Семихватский залез на верх тягача, где в металлическом ограждении была увязана желто-синяя бочка соляры с надписью «Лукойл» и большой фанерный ящик. Поднял крышку:
— Та-ак, одежда, спальник, валенки... вам валенки не нужны? Свечки — целый воз, помолимся... сеть... ага, вот сухари, держи куль, та-ак... больше ничего. Жратвы нет.
Он еще раз все перетряхнул и встал наверху во весь рост, нахмурившись и уперев руки в бока. Темнело на глазах. Холодно становилось.
— Там в будке две большие рыбы, — задрал голову к Семихватскому крепыш. — И у нас еще две банки сгущенки и банка тушенки. Меня Андрюха зовут... — представился, приложив руку к козырьку. Улыбка у него была хорошая.
Семихватский слез с крыши, достал мешок с мороженой рыбой из-под сиденья. Это были два самца кеты, с брачными уже полосами. Обнюхал ее.
— Ничего, вроде, для собак, наверное, держал.

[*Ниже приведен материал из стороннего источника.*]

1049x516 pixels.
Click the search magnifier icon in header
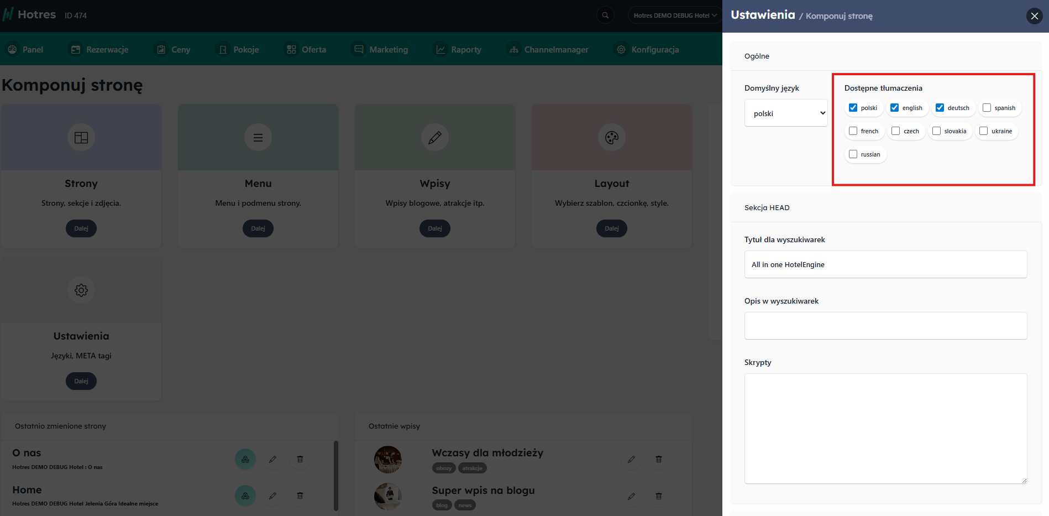pyautogui.click(x=605, y=15)
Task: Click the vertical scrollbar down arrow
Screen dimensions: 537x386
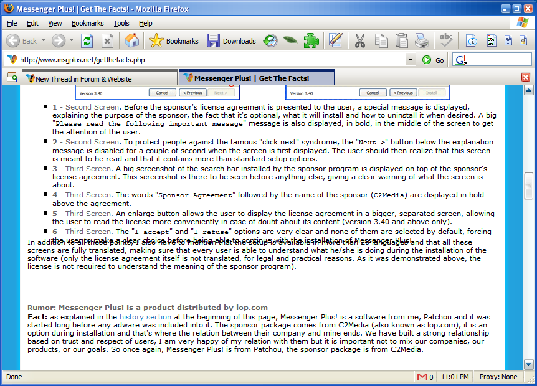Action: tap(528, 364)
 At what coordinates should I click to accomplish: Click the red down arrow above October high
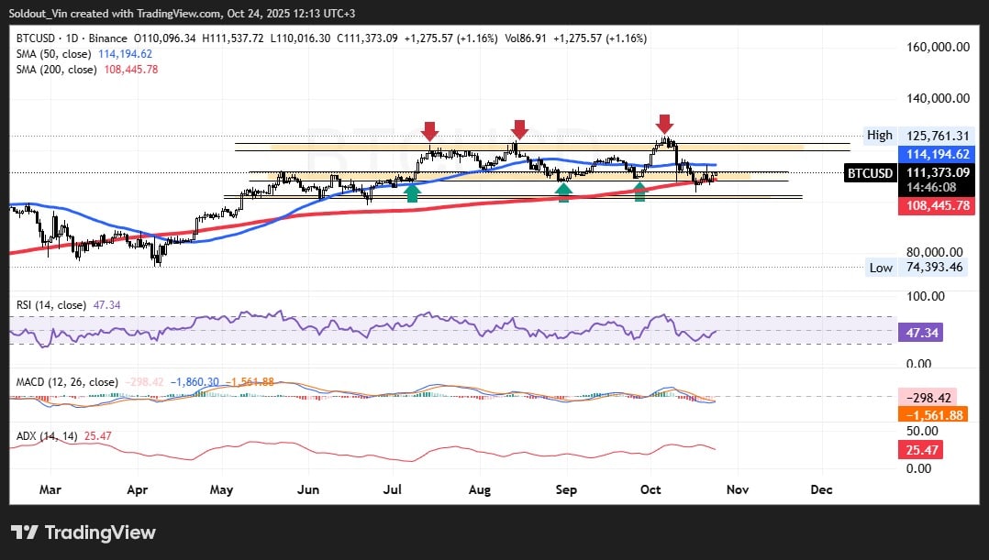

Может, поймал где, по дороге...
Капитан отрубил половину рыбины и понес в зимовье. Обшарил свой полупустой баул, нашел еще банку тушенки. Вскрыл, вывалил на сковороду, добавил воды из чайника и наломал туда сухарей из кобяковского мешка, на раскаленную печку поставил. Возле, прямо на дровах, поджавшись, спал Сенькин. И сапоги и ватник сползли, голова пьяно запрокинута и едва не касалась горячего бока печки.
— Сенькин! — громко позвал Семихватский, — Сенькин, твою мать! Иди пожри!
Спящий только мотнул головой и снова засопел. Они поели и завалились спать. Парнишки на одни нары, Семихватский на другие. Когда ложились, проснулся Сенькин. Как будто не пил, только сонный. Присел аккуратно на край нар. Семихватский поднялся на локоть, молча показал на початую бутылку на столе, привернул лампу и снова было лег, но поднялся и налил себе и Сенькину. Выпил и, отвернувшись лицом к стенке, накрылся спальником. Сенькин прикурил от лампы, посидел, глядя на свою кружку, выпил и лег на дрова.